> _TRECHO DO DOCUMENTO_:
######

Estrelas Além do Tempo (Hidden Figures)

Assim como as personagens retratadas em Estrelas Além do Tempo (Hidden Figures) tem de tolerar uma série de ataques – velados ou explícitos – para simplesmente executar seus respectivos trabalhos na NASA e deixar florescer o potencial, nós, o público, temos de tolerar uma série de bobagens do filme de Theodore Melfi para poder conhecer as ações de três mulheres negras pioneiras em matemática, engenharia espacial e programação.

Quais seriam essas bobagens? Por exemplo, um roteiro que reza unicamente segundo as palavras das duas bíblias do roteiro, os famigerados livros de Syd Field, Roteiro: Os Fundamentos do Roteirismo, e de Robert McKee, Story: Substância, Estrutura, Estilo e os Princípios da Escrita de Roteiro. Estrelas Além do Tempo é, dentro dessa fórmula de contar uma história, a aplicação de um manual de como construir empatia e antipatia, posicionar e renovar os obstáculos enfrentados pela(s) heroína(s), personificar comportamentos sociais complexos em personagens específicos dando a ilusão de que o problema está somente no indivíduo, oferecer redenção para aqueles que executaram atos de vilania para reforçar o efeito educativo das ações da(s) protagonista(s), inserir o humor como ferramenta para atenuar momentos ásperos, unir protagonista(s) e antagonista(s) de forma a re-harmonizar o ambiente, dissipar tensões e construir aquela sensação de satisfação de que a(s) heroína(s) venceram contra todos e de que o problema está resolvido.

######

> _CONTEÚDO DO CONJUNTO_:
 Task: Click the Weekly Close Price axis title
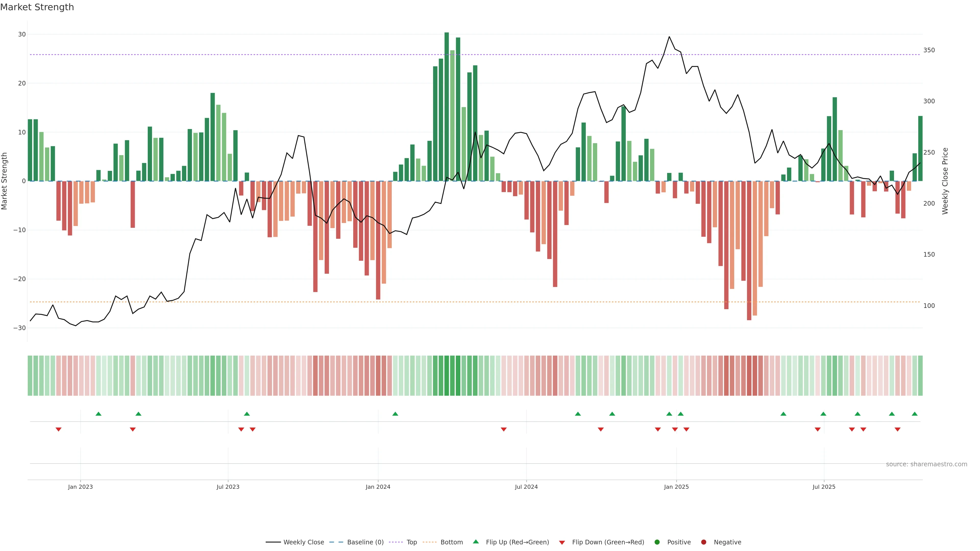[x=945, y=181]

######

> _O QUE SE PEDE_: Segundo o trecho sobre Estrelas Além do Tempo, quais são os dois livros chamados de "as duas bíblias do roteiro"? O material não tem nenhum papel aqui.

> _RESPOSTA DA TAREFA_: São "Roteiro: Os Fundamentos do Roteirismo", de Syd Field, e "Story: Substância, Estrutura, Estilo e os Princípios da Escrita de Roteiro", de Robert McKee.